### Source
Preparation time – 10 minutes
Cooking time – 20 minutes
Serves 3 to 4 person

Ingredients to make Sambar: 

1 cup toor dal
1 tablespoon moong dal
1 tablespoon oil
1 tablespoon ghee (clarified butter) 
1 teaspoon mustard seeds – rai
1 teaspoon cumin seeds – jeera
½ teaspoon fenugreek seeds
2 to 3 whole red dry chili
¼ teaspoon asafetida
8 to 10 curry leaves
1 onion finely chopped
1 tomato finely chopped
1 teaspoon ginger – crushed
1 teaspoon garlic - crushed
2 green chilies – crushed
2 tablespoon sambar masala
1 teaspoon turmeric powder
1 tablespoon cumin-coriander powder (dhaniya-jeera powder)
2 tablespoon Kashmiri red chili powder
Salt to taste
2 to 3 tablespoon tamarind extract 
¼ cup freshly chopped coriander leaves
Vegetables:
½ cup boiled bottle gourd
2 sticks of drumsticks
½ cup boiled potato 

Method to make Sambar: 

Vegetables: 
Wash and cut drumsticks, potato & bottle gourd. Pressure cook them and keep a side. 
Sambar: 
Wash and soak toor dal and moong dal for minimum 10 minutes. Pressure cook them. 
Churn it and then add above boiled vegetables along with water. Never drain water from vegetables. 
Add salt to it and cook at slow flame. 
Meanwhile in a big tempering pan/tadka pan add ghee and oil. Add cumin seeds, mustard seeds & fenugreek seeds to it. When they crackles add hing and then add crushed (not paste) ginger, garlic & green chilies.

### Material
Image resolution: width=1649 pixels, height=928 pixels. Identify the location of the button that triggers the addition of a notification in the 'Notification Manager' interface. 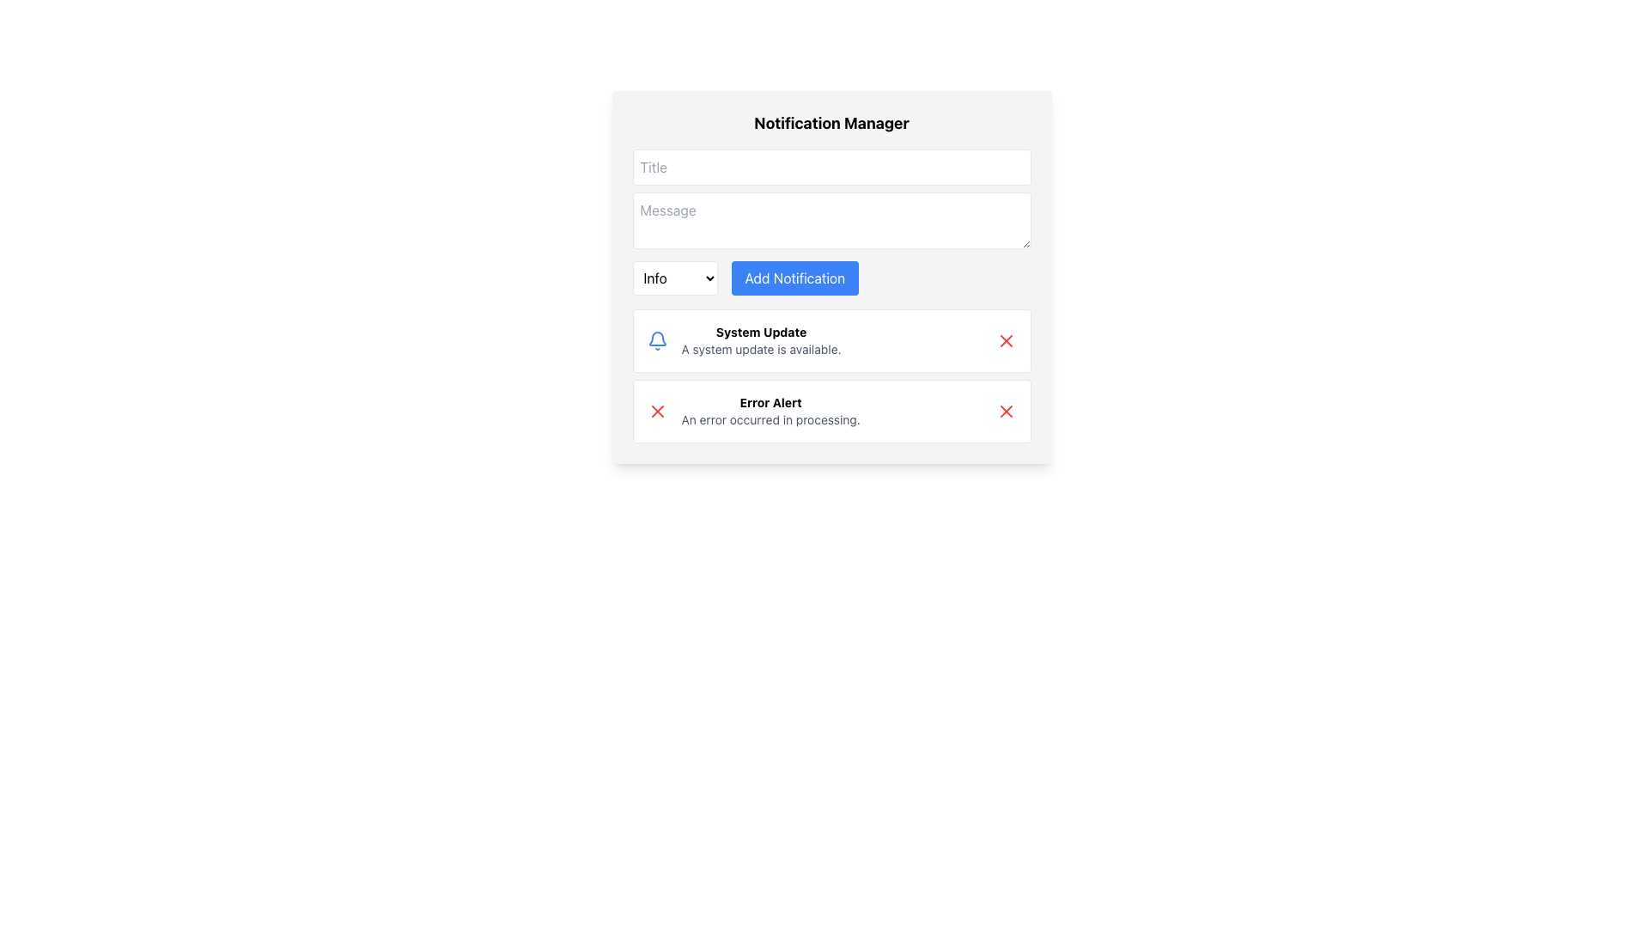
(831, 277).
...
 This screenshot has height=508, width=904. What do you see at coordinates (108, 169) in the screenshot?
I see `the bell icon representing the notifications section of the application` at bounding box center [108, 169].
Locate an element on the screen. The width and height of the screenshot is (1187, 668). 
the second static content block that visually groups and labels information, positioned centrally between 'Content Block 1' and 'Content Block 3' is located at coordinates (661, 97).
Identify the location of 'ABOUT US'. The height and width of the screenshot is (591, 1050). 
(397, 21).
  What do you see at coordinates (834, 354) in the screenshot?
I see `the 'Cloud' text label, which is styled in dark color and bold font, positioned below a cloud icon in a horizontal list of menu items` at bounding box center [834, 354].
...
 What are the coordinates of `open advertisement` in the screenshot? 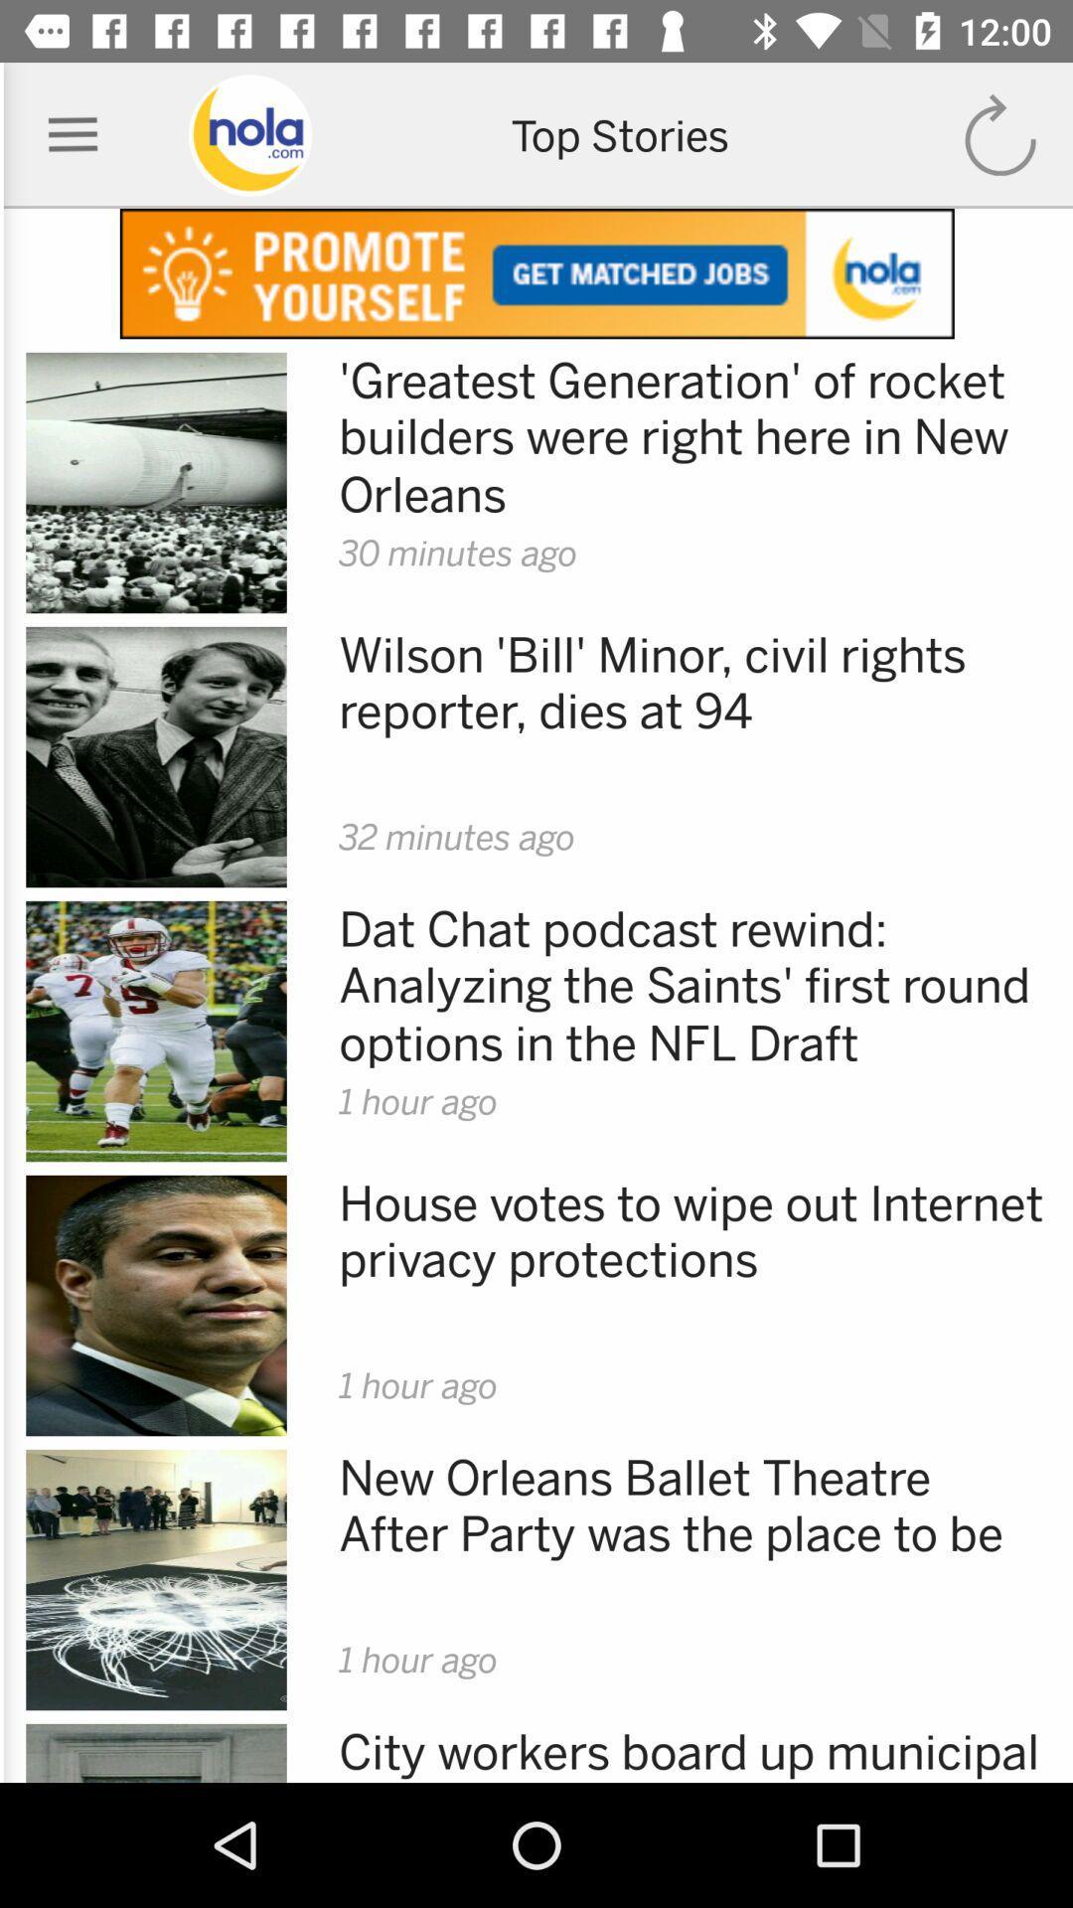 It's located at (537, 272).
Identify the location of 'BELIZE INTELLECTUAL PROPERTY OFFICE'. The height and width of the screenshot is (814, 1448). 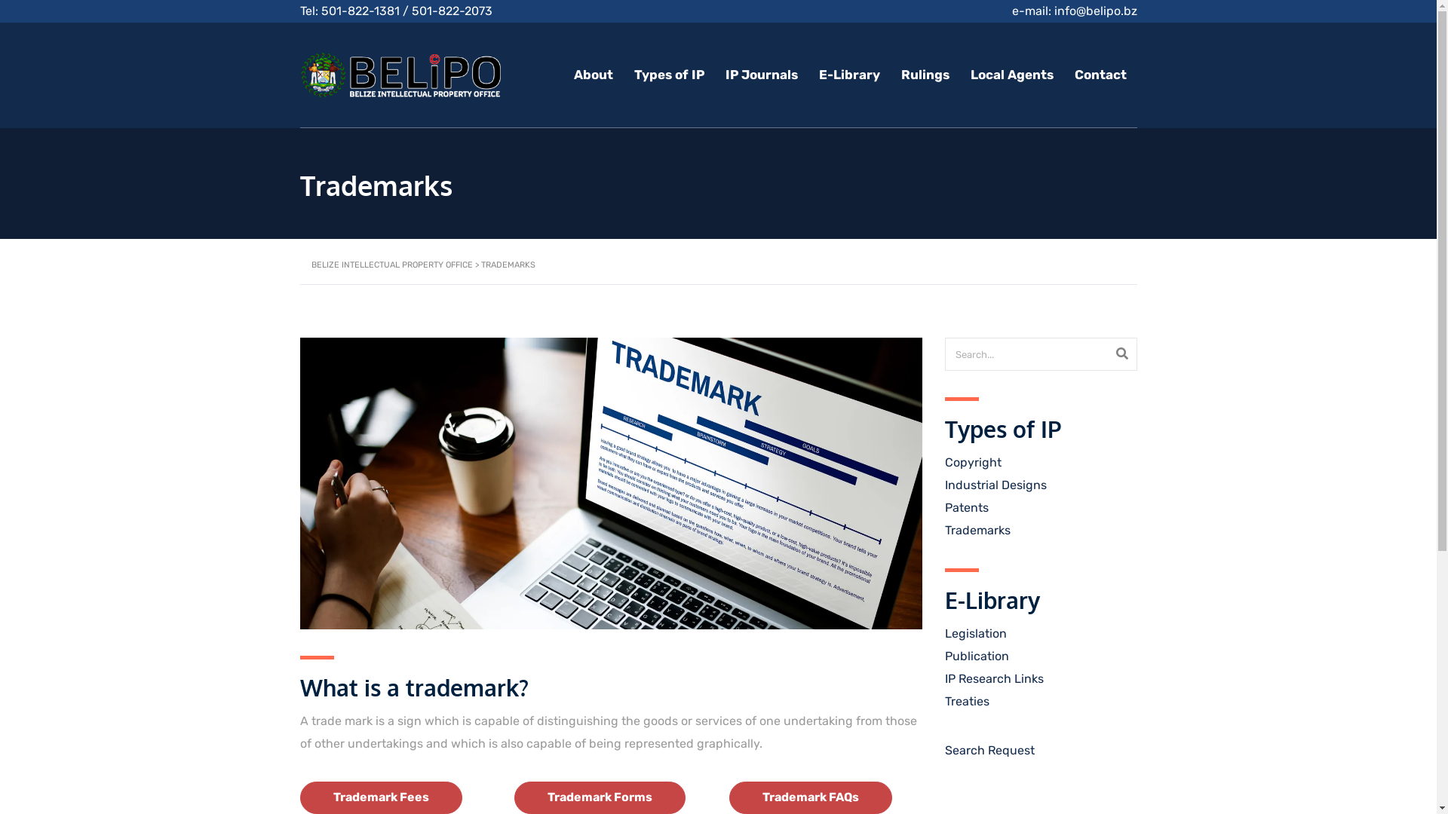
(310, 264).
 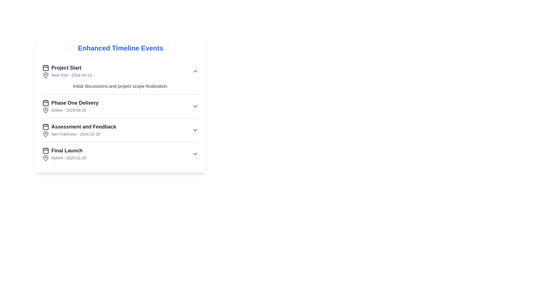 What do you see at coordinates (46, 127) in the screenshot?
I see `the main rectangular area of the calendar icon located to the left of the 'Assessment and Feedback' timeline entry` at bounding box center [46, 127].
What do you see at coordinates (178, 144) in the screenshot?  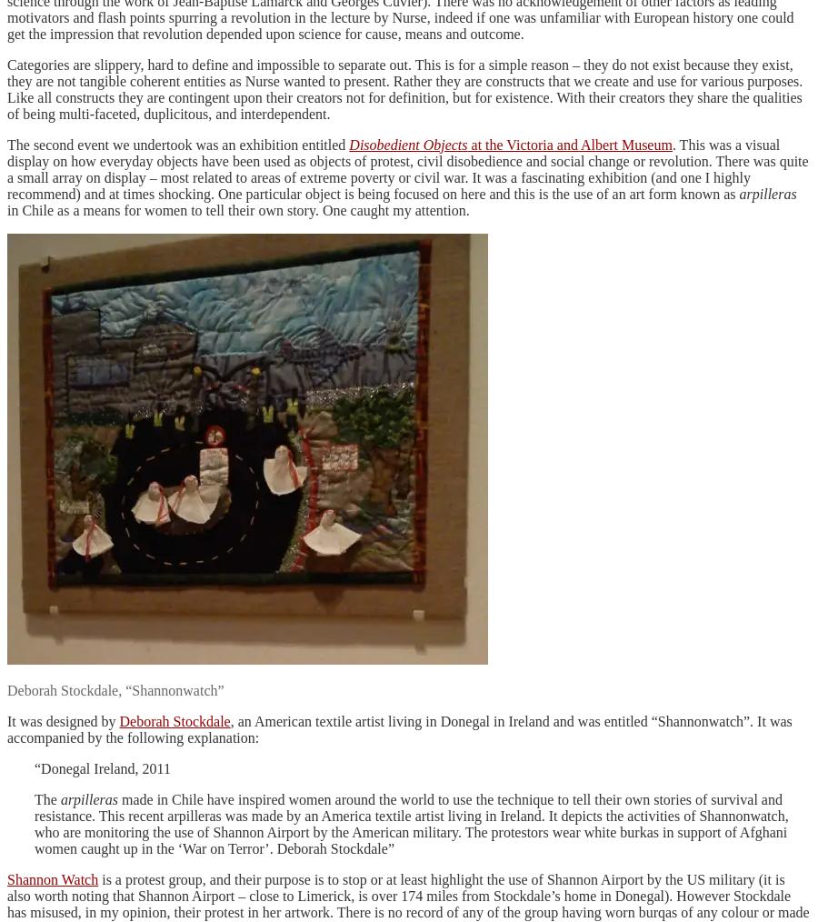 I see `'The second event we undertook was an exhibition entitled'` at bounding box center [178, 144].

### Task requirements
Continue the sambar recipe from its last sentence, carrying the method on from the tempering step.

### Written answer
Cook at low flame until ginger & garlic are cooked. 
Now add onion to it and cook until transparent. Now it’s time to add all curry leaves & all dry spices to it. Mix well and cook until it releases pleasant aroma. 
Add chopped tomatoes and cook until it is soft. Let the oil & ghee release. 
At last add tamarind paste and pour the tadka in hot toor dal mixer. At this stage you can add 1 tablespoon jaggery to it. 
Boil it for minimum 10 minutes at slow flame. 
At last add coriander leaves and mix well. 
Piping hot sambar is ready to serve. You can serve it with dosa (sada/masala), idli, uttapam, mendu vada, rice etc. 
Sambar masala: 
½ cup coriander seeds
2 tablespoon cumin seeds
1 tablespoon fenugreek seeds
1 tablespoon urad dal
2 teaspoon chana dal 
15 to 20 curry leaves
50 grams dried red chilies
1 teaspoon turmeric powder
Method to make sambar masala: 
Dry roast all spices at low flame in non-stick pan.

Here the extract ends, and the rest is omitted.